Perhaps the first requirement under a social justice norm is to alleviate the social attitudinal consequences of maintaining a strong negative evaluation of homosexual activities and relationships. For this negative evaluation, undergirded and proliferated through religious teachings and attitudes, constitutes in itself a social political force. Though it is true, for example, that some and perhaps many church leaders have been persuaded at least not to oppose legislation that secures the basic civil rights of lesbians and gay men, the continuing significant societal resistance to this legislation and even more so to legislation regarding domestic partnerships is lodged in the vehemence of the negative judgment that continues to be made regarding homosexual activity and relationships. This judgment is seldom a reasoned one, and its power as a social forces is the power of an unreasoned taboo, lodged in and reinforcing the kind of unreflective repulsion that must be addressed if we are to move forward socially and politically on these issues. As far as I can see, the primary way to address this unreflective negative response is for Christians and others to look again more critically (in the light of what has been learned regarding the sources for moral insight) at whatever reasons have been considered valid for prohibiting same-sex relations. Following this, education programs can be developed which will help to demythologize popular beliefs that create false fears regarding same-sex behaviors" (291-2).

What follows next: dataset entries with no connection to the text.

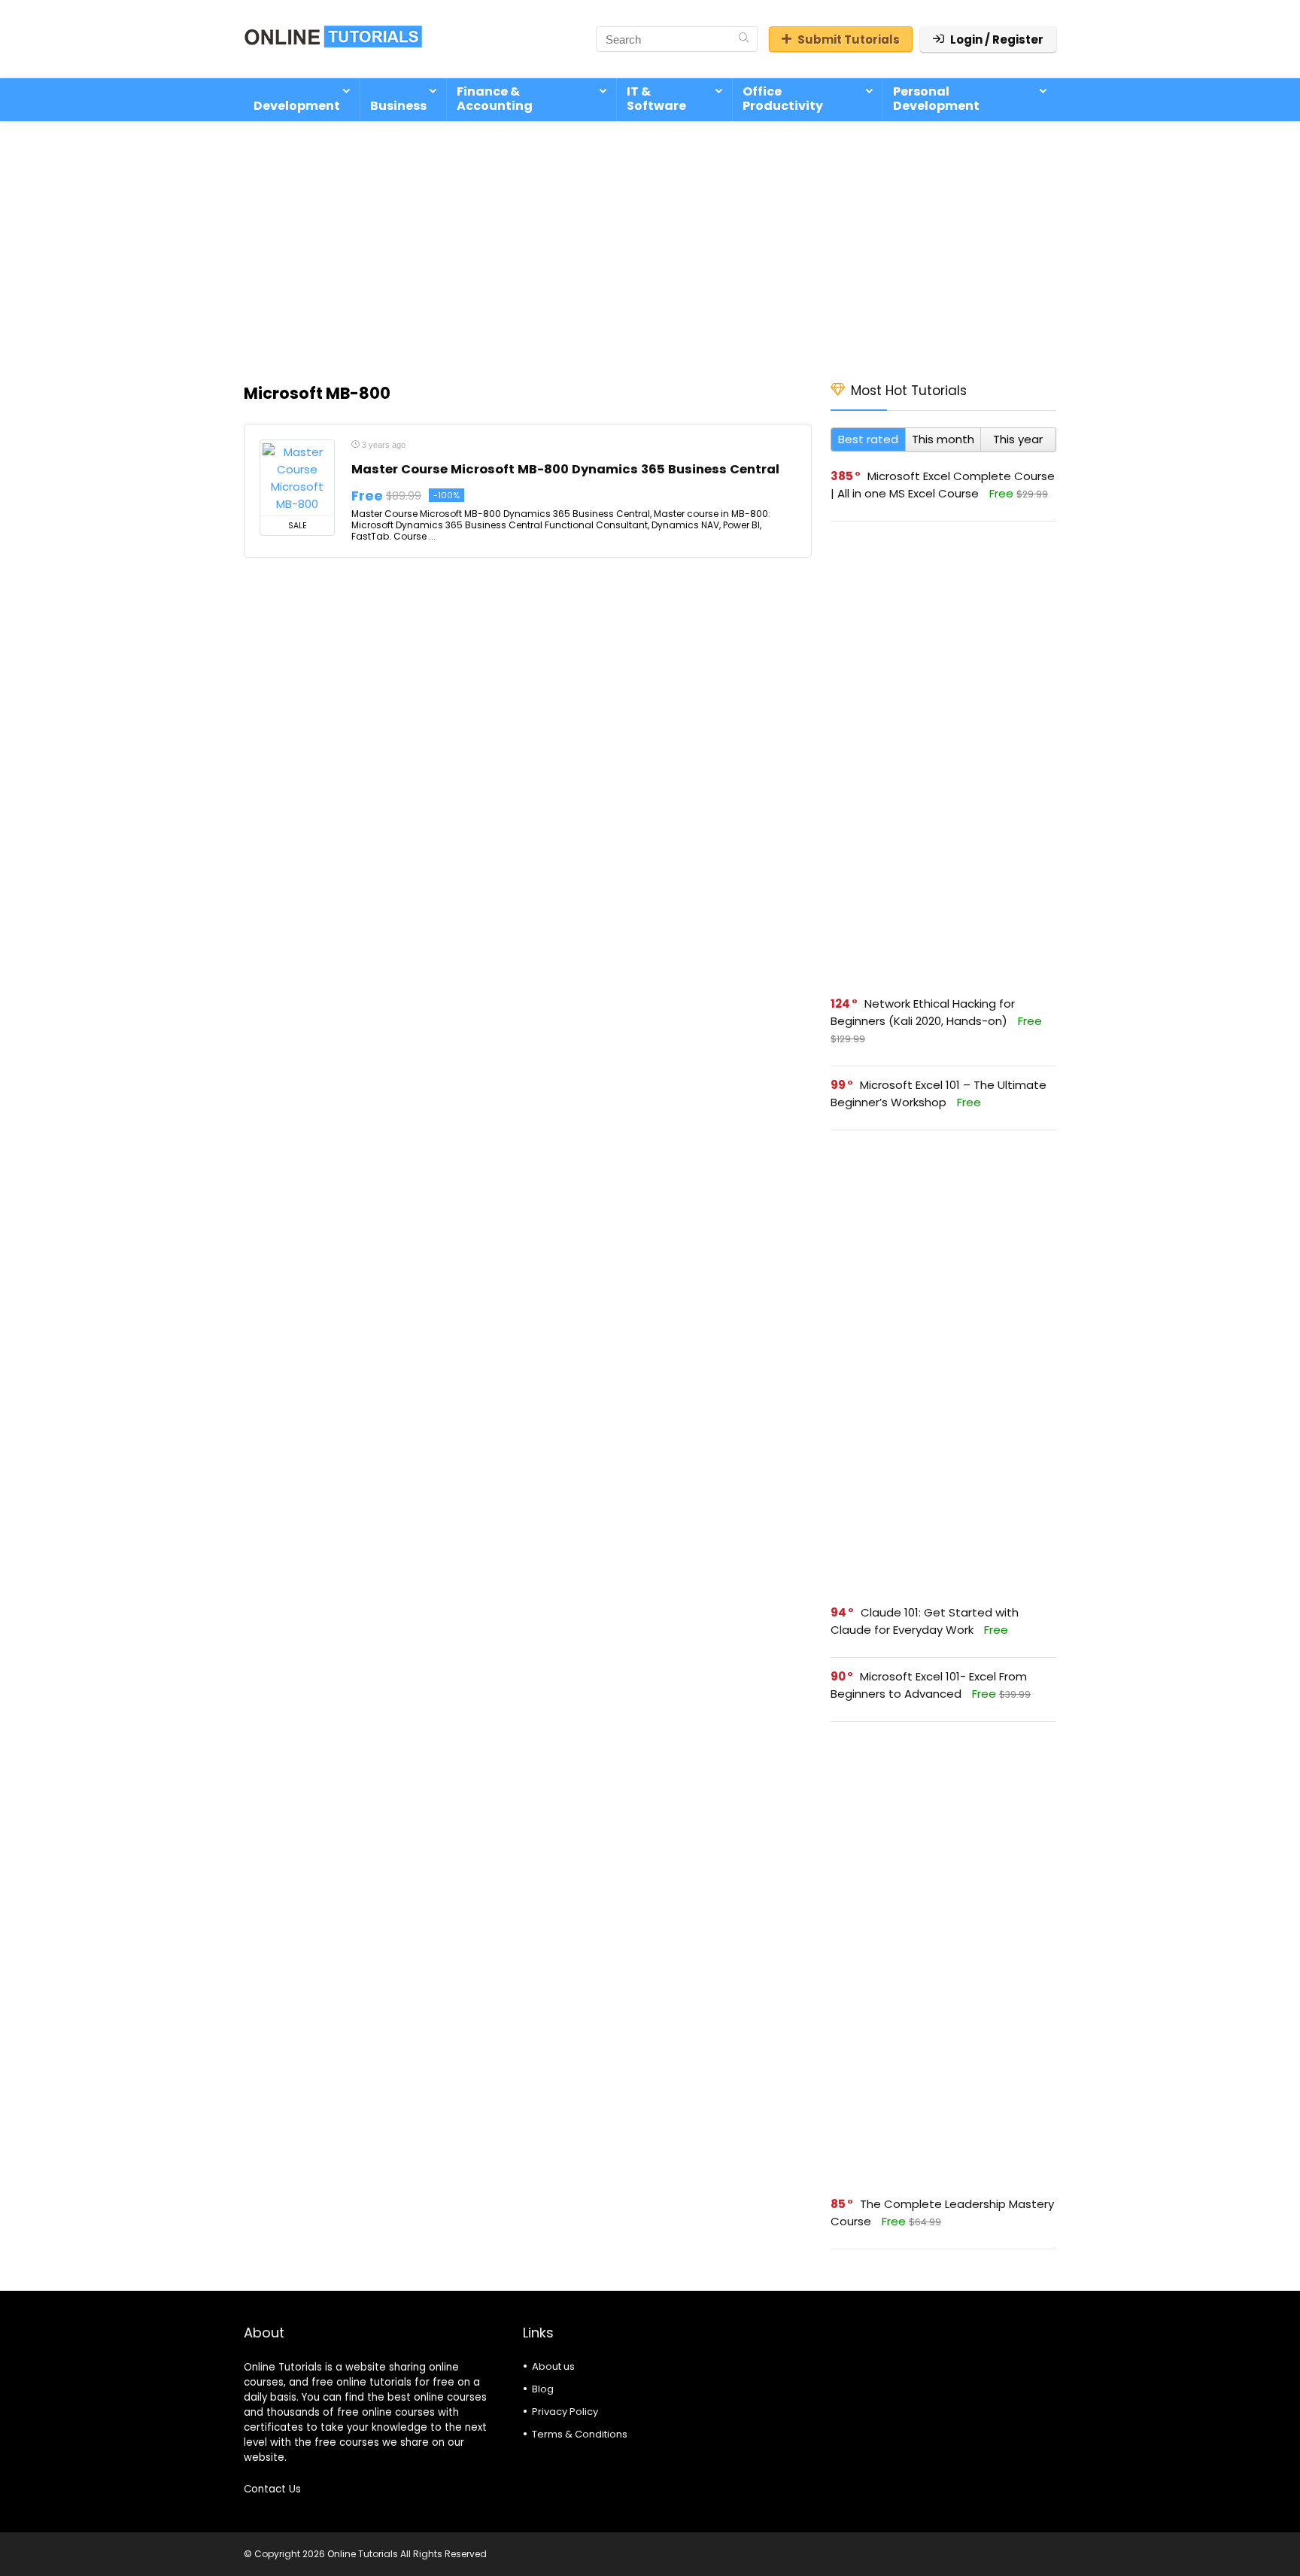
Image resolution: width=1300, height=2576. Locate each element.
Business (398, 105)
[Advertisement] (650, 243)
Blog (543, 2389)
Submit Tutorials (848, 39)
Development (297, 105)
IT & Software (656, 98)
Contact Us (272, 2489)
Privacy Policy (565, 2411)
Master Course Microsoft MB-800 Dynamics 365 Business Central (565, 469)
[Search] (744, 39)
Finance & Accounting (495, 98)
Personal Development (936, 98)
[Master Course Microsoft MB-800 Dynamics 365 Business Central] (297, 478)
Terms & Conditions (579, 2434)
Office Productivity (783, 98)
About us (553, 2366)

"Gay bashing, as both church leaders and ethicists agree, is not a trivial matter; nor does it exist alone without attachment to multiple forms of avoidance as well as multiple forms of violence. Lodged in taboos and myths, the physical and verbal bashing of homosexuals is a great danger to society—both as a violation of individuals’ deep-seated human rights and a threat to human decency and the common good—than any feared approval or encouragement of homosexual lifestyles" (293).
"The major argument against same-sex marriage has tended to be that it will weaken support for traditional heterosexual marriage and traditional notions of family. It is difficult to make sense of this reasoning, especially since the churches do not mount campaigns against laws that recognize divorce—arguably a greater threat to heterosexual marriage than gay marriages might be" (293).